[Deep Learning] 1. Introduction
Introduction
AI is good at solving tasks that are intellectually difficult for humans, but conversely, it is not good at solving tasks that are easy for humans but difficult to describe formally. (e.g., recognizing spoken words or faces in images.)
The solution to these intuitive problems is to have computers learn from experience and understanding of the world. (in terms of a hierarchy of concepts, with each concept defined through its relation to simpler concepts.) If you draw a graph of how the hierarchy of concepts is done, it will be very deep, so this approach is called AI deep learning.
Hard-code knowledge
The key is to get informal knowledge about the world into a computer. One approach, called knowledge base, have sought to hard-code knowledge about the world in formal languages… but none has led to a major success. (e.g., Cyc(Lenat and Guha, 1989) do not capture the person Fred while shaving.)
Machine learning
Thus, the capability to acquire their own knowledge, by extracting patterns from raw data, is needed. a.k.a machine learning.
Simple machine learning algorithms
The famous & simple ML algorithms are logistic regression, which can determine whether to recommend cesarean delivery, and naive Bayes, which can separate legitimate e-mail from spam. However, these simple ML algorithms depend heavily on the representation(or feature in it) of the data, so they cannot influence how features are defined in any way.
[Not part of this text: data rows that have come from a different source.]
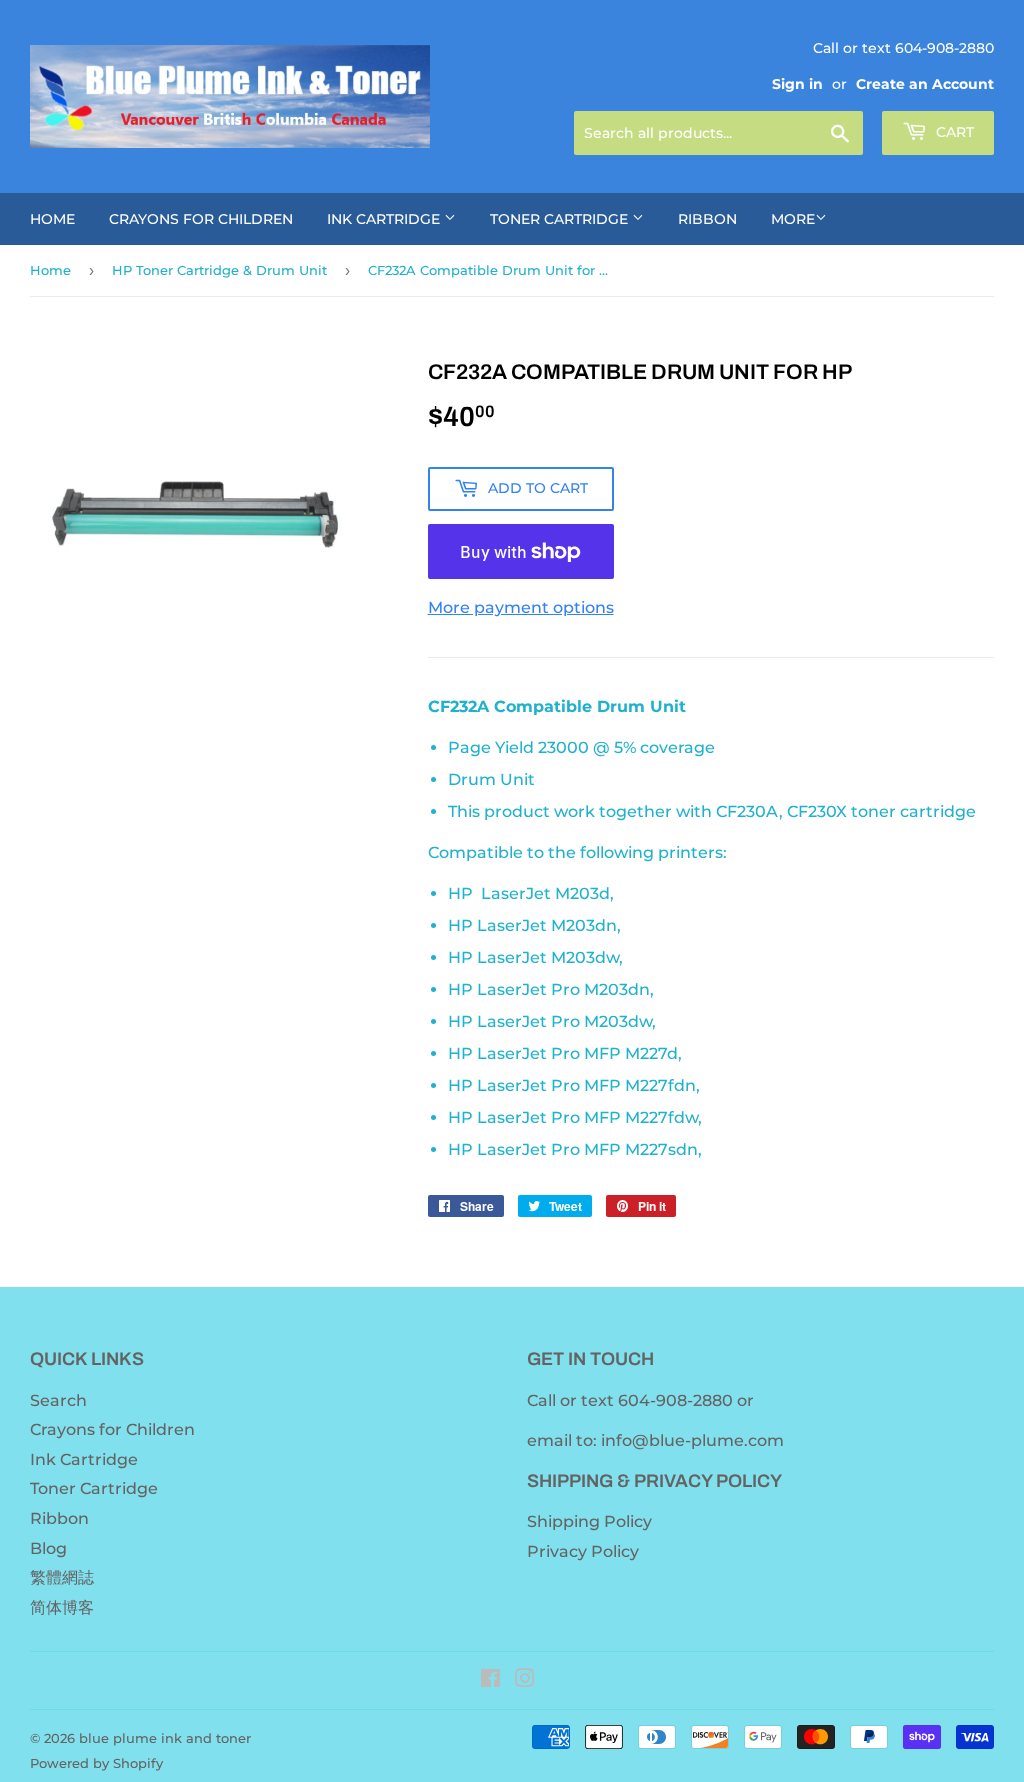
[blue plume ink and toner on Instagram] (525, 1680)
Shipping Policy (589, 1521)
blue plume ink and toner (165, 1738)
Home (52, 219)
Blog (48, 1548)
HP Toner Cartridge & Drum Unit (219, 270)
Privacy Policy (583, 1551)
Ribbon (707, 219)
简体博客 (62, 1607)
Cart (953, 132)
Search (58, 1400)
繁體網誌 (62, 1577)
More (793, 219)
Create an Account (925, 84)
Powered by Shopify (96, 1763)
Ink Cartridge (385, 219)
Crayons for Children (201, 219)
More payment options (521, 607)
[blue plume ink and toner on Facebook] (490, 1680)
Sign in (797, 84)
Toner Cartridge (561, 219)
 Figure 1.1: Example of different representations
 Figure 1.1: Example of different representations
In other words, many AI tasks can be solved by designing the right set of features, like figure 1.1. (e.g., a useful feature for speaker identification is the size of the vocal tract1) However, of course, it is difficult to know what features should be extracted.
Representation learning
One solution to this problem is representation learning. This discovers not only the mapping but also the representation itself. It allows AI systems to rapidly adapt to new tasks, with minimal human intervention. The quintessential2 example of a representation learning algorithm is the autoencoder3.
When designing features or algorithms for learning features, our goal is usually to separate the factors4 of variation, which include the speaker’s age, their sex, their accent and the words they are speaking. The major source of difficulty in many real-world AI applications comes from these factors of variation.
Deep learning
 Figure 1.2: Illustration of a deep learning model. There is a series of hidden layers that extracts increasingly abstract features from the image.
 Figure 1.2: Illustration of a deep learning model. There is a series of hidden layers that extracts increasingly abstract features from the image.
Of course, it is difficult to extract such high-level & abstract features, such as a speaker’s accent, from raw data. Deep learning solves this central problem in representation learning by introducing representations that are expressed in terms of other, simpler representations. (figure 1.2) A deep learning system can represent the concept of an image of a person by combining simpler concepts, such as corners and contours, which are in turn defined in terms of edges.
The quintessential example of a deep learning model is the feedforward deep network, called multilayer perceptron (MLP)5.
Then, how “deep” can be measured? There are two main ways of measuring the depth of a model.
- based on the number of sequential instructions that must be executed.
- Used by deep probabilistic models, regards as the depth of the graph describing how concepts are related to each other.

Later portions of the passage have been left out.